Tarot History: Well Kinda

In my pursuit of relearning how to interpret tarot , I decided to read up on the history of tarot. This turned out to be an exhausting and somewhat fruitless endeavor.  As there are not many known facts about the history and origins of tarot. Most of what is written is debated theories. Of course, history is always filled with more stories, opinions than fact especially when we are dealing with ancient and medieval times. What is also debatable is whether learning about tarot history is needed for  becoming a great tarot reader. The argument for researching tarot  history is that one can develop more understanding of its symbolism, message and purpose.  For myself, I have decided to simply touch the surface  of the background of tarot in hopes of enhancing my understanding and connection to the cards.

CHALLENGE 1: According to the tarot history post, what is the argument for researching the history of tarot?
CHALLENGE 2: Carry on the tarot history post from its final sentence, keeping the same first-person voice.
The listing after this point comes from a separate source and has no connection to the tarot history post.

RAW RECORDS:
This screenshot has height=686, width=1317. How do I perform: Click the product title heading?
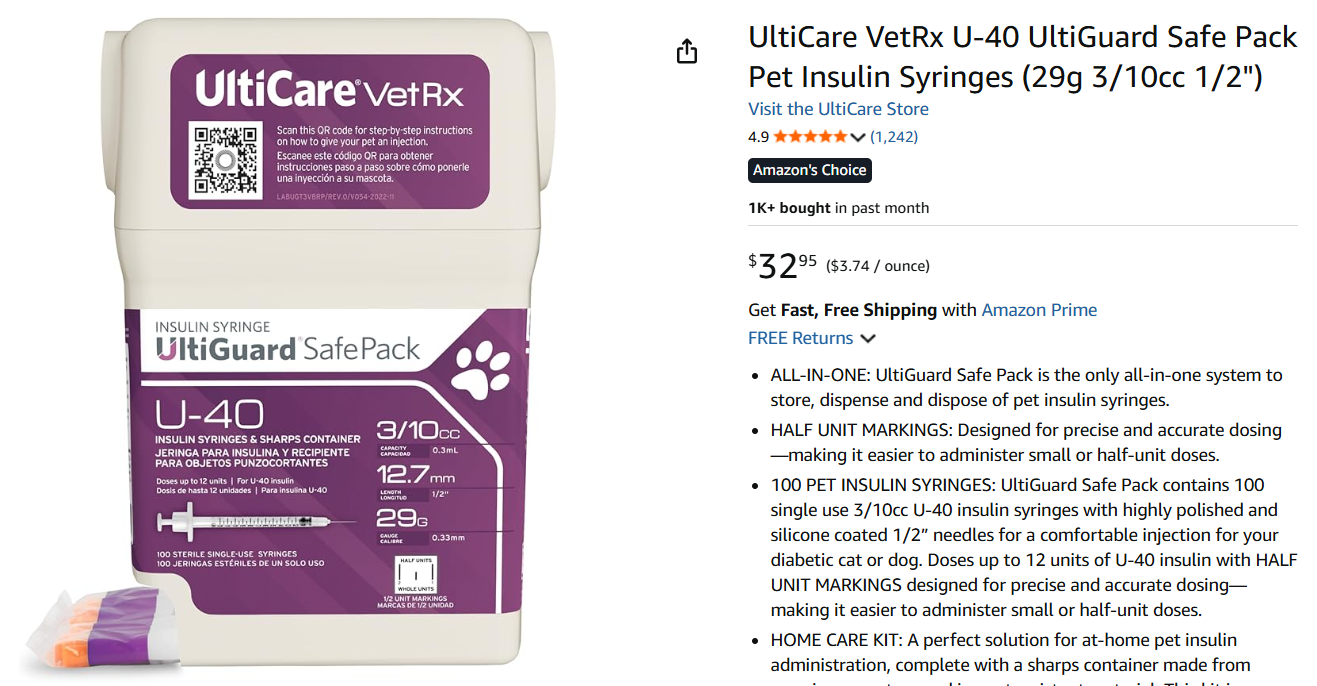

==

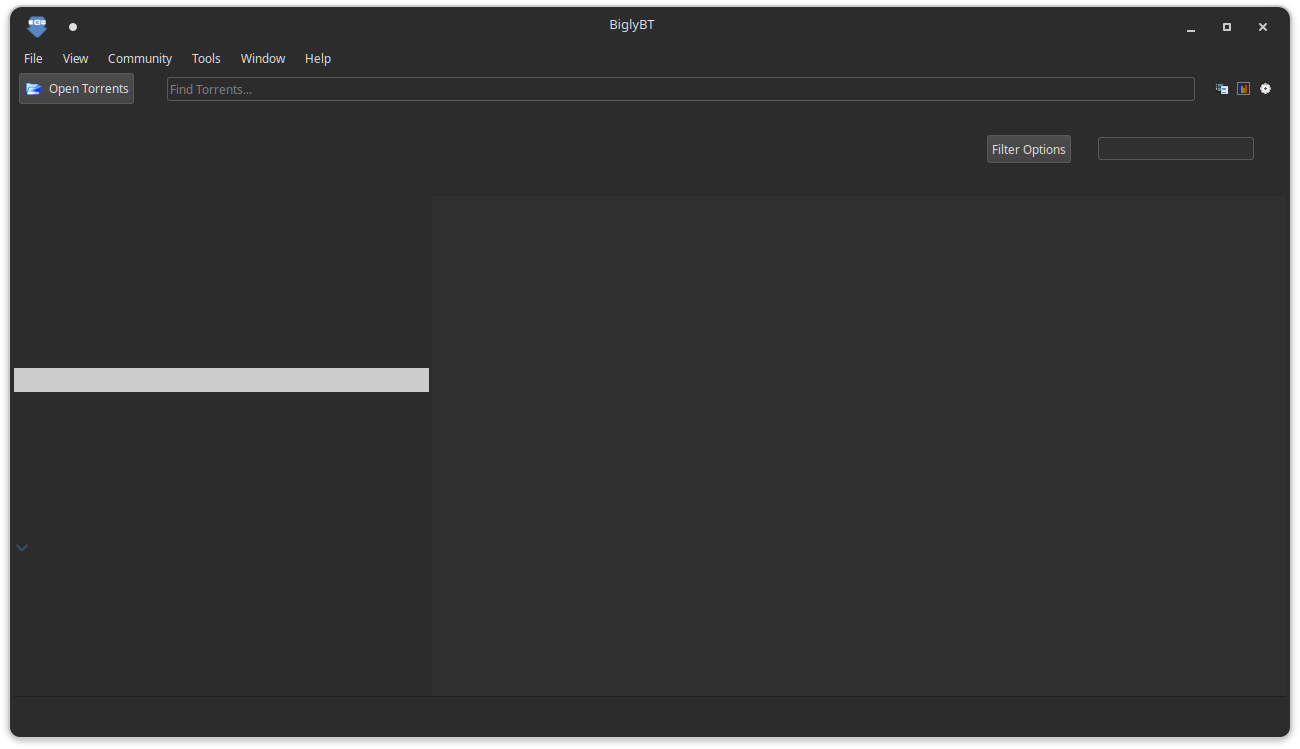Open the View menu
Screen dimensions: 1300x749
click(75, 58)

EXPECTED ANSWER 1: Researching it can give a reader more understanding of tarot's symbolism, message and purpose.

EXPECTED ANSWER 2:
The origins of Tarot

Theories around the origins of Tarot are highly debatable, sometimes controversial, sometimes eurocentric and even racist. Some English speaking scholars and writers focus on when Tarot and playing cards first appear in European history. While, some attribute Tarot in Europe  to “ G**psies travelers. These writers are clearly unaware that G**** is an ethnic slur. But pushing away, eurocentrism. The leading theory of the origins of Tarot in the west is  they were evolution from playing cards. There are some theories that tarot appeared before playing cards ( brought in by Romani people or other migrations into Europe). However, legal documents around illegal gambling insert playing cards into Europe  history well before the first mention of tarot.  According to historical documentation, playing cards appeared in Europe in” 1370-1380″. (wopc.com) While  divination cards were not mentioned until “ the second half of the 19th century.” (tarothermit.com)  So we can at least concluded that Tarot cards grew from playing cards that turned into divination tools.

Scholars and Tarot enthusiasts  believe that playing cards originated in Egypt, China or India and was then brought to the West from immigrants from one of these countries. It is entirely possible, considering the age and sophistication of these civilizations that playing cards and various divination systems were created by all of them. Furthermore, it is not unusual for inventions to be made around the same time by various peoples. I would guess, that playing cards were introduced into the West by many groups.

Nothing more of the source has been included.